Sonuç olarak kullanabileceğimiz antibiyotik az ve yeni antibiyotik yok. Direnç gelişimi duyarlı bakterinin mutasyona uğramasıyla oluşuyor. Direncin yayılımı aynı cins içinde değil farklı türlere de bulaşabiliyor. Antibiyotikler gerçekten kurtarıcı ama bu noktada bir kısır döngü var. Direnç maliyeti artırıyor, çünkü yeni daha güçlü ve birden fazla antibiyotik gerektiriyor. Hastanede yatışa hatta ölüme sebep olabiliyor. Sorun direncin taşınması, yetersiz enfeksiyon kontrolü, hayvanlarda ve insanlarda uygunsuz antibiyotik kullanımı gibi etkenlerdir.
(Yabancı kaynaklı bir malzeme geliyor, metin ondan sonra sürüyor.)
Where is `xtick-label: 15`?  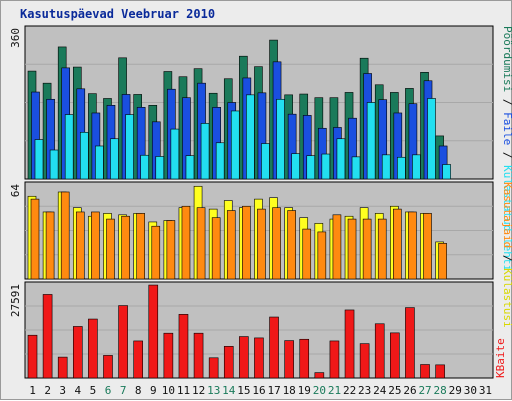
xtick-label: 15 is located at coordinates (244, 390).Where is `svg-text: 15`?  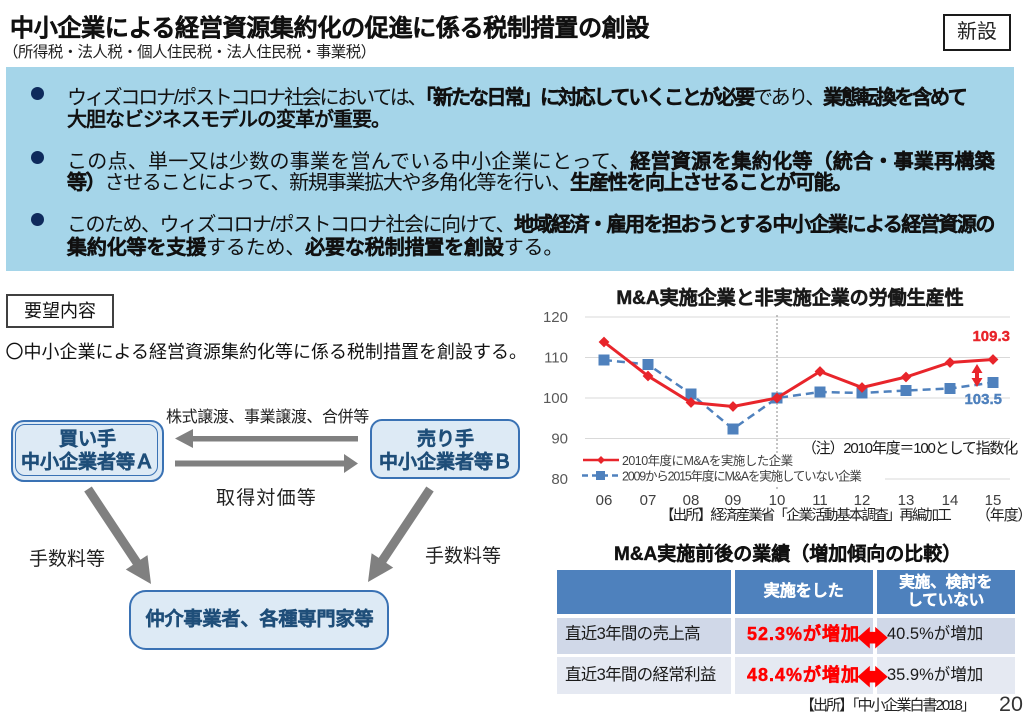
svg-text: 15 is located at coordinates (994, 500).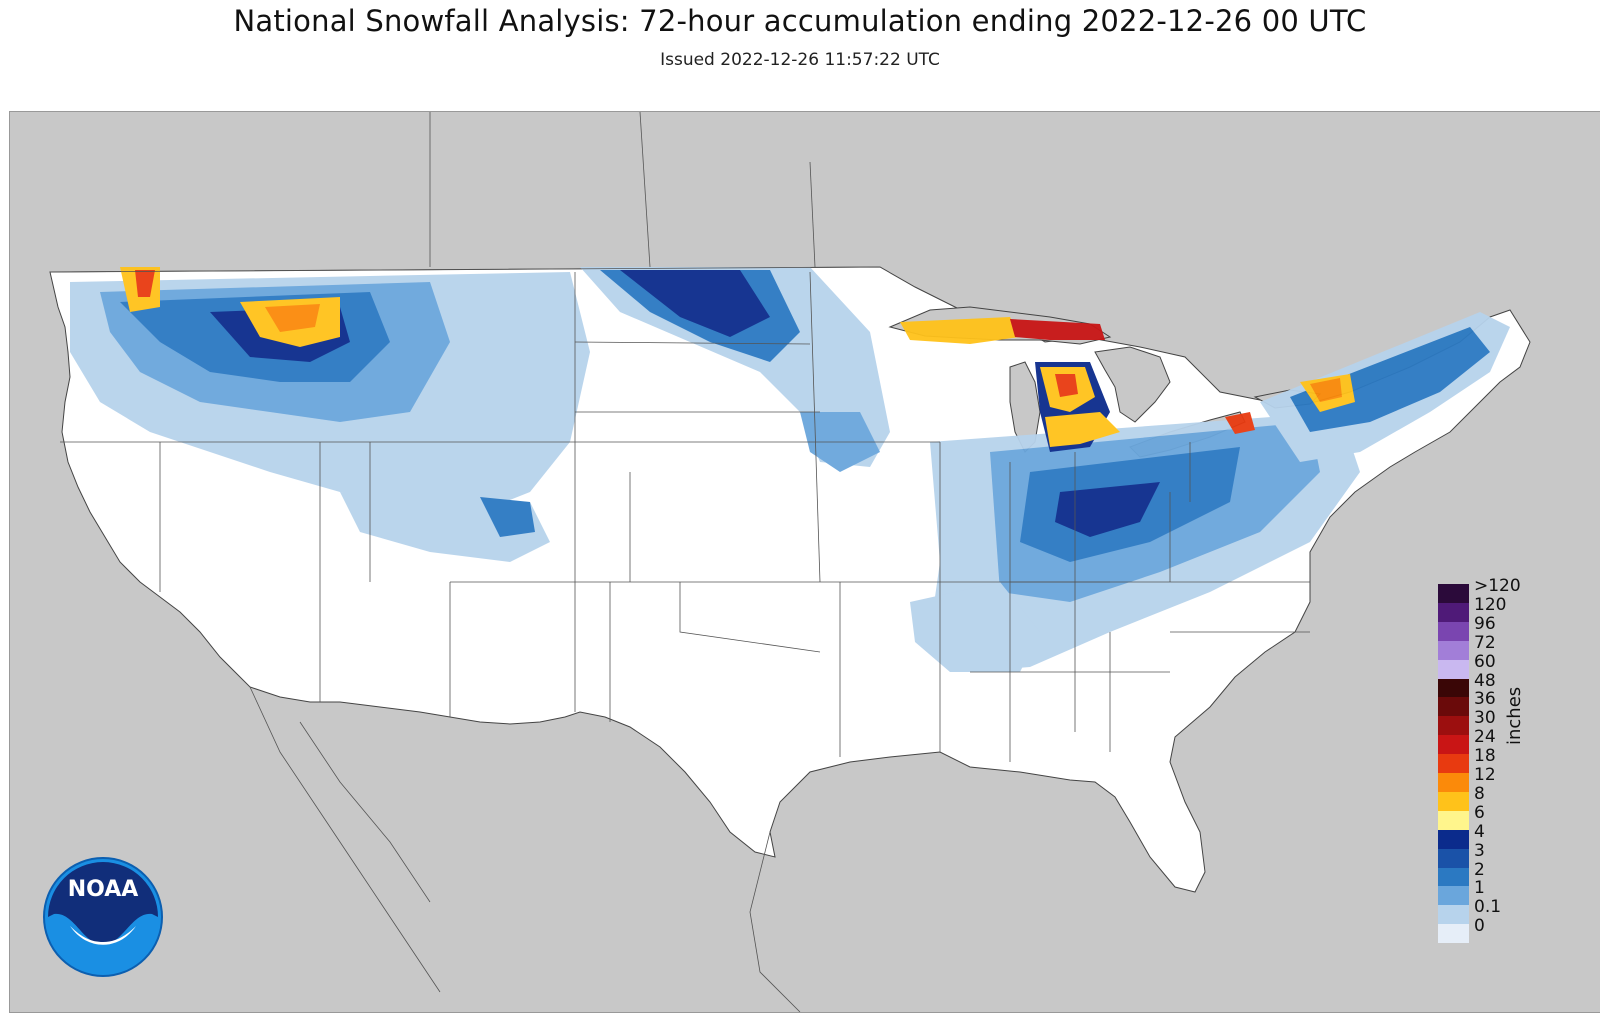 This screenshot has width=1600, height=1017. Describe the element at coordinates (1488, 908) in the screenshot. I see `legend-label: 0.1` at that location.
Sadece insanlarda değil hayvanlarda da çok ilaç kullanıyoruz. Kuzey Amerika'da antibiyotiklerin yüzde 50'si hayvanlarda kullanılıyor. Hayvanlarda dirençli mikroorganizmalar çok anlatıldı ama bir başka yönü özellikle dirençli mikroorganizmaların insanlara geçişidir. Bu organizmalar hayvandan çalışanlara, besinlerden de insanlara bulaşıyor. Dirençli organizmalar aynı zamanda çevresel faktörlerle de bulaşabiliyor. Çok farklı direnç genlerinin hayvanlarda saptandığını görüyoruz.
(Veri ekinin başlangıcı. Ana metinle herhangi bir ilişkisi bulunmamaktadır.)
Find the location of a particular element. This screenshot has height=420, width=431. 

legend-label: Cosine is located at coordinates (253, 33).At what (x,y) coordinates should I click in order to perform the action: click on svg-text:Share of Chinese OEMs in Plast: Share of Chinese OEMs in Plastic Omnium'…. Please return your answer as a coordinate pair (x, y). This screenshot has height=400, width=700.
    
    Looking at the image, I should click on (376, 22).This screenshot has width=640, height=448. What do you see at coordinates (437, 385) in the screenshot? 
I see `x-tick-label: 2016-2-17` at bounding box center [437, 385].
İnsan ve hayvanda antibiyotik kullanımında düşük doz direncin seleksiyonuna sebep oluyor. Çözüm olarak; büyüme amaçlı antibiyotik kullanımın önlenmesi, atık kontrolü, doğru antibiyotik kullanımı gibi maddeleri sayabiliriz. Doğru antibiyotik kullanımı zaman, veriliş yolu, doz ve süre gibi etkenler göz önüne alınarak yapılmalıdır. Sadece insan ve hayvan sağlığı ile ilgilenenler olarak değil, hep birlikte bu konuyla ilgili çalışmamız gerekiyor. Bu toplantıdaki önemli bir tema da antimikrobiyal direnç sistemidir."
Konuşmaların ardından soru cevap şeklinde devam eden sempozyum, konuşmacılara plaket takdim edilmesi ve katılımcılara sertifikalarının verilmesiyle sona erdi.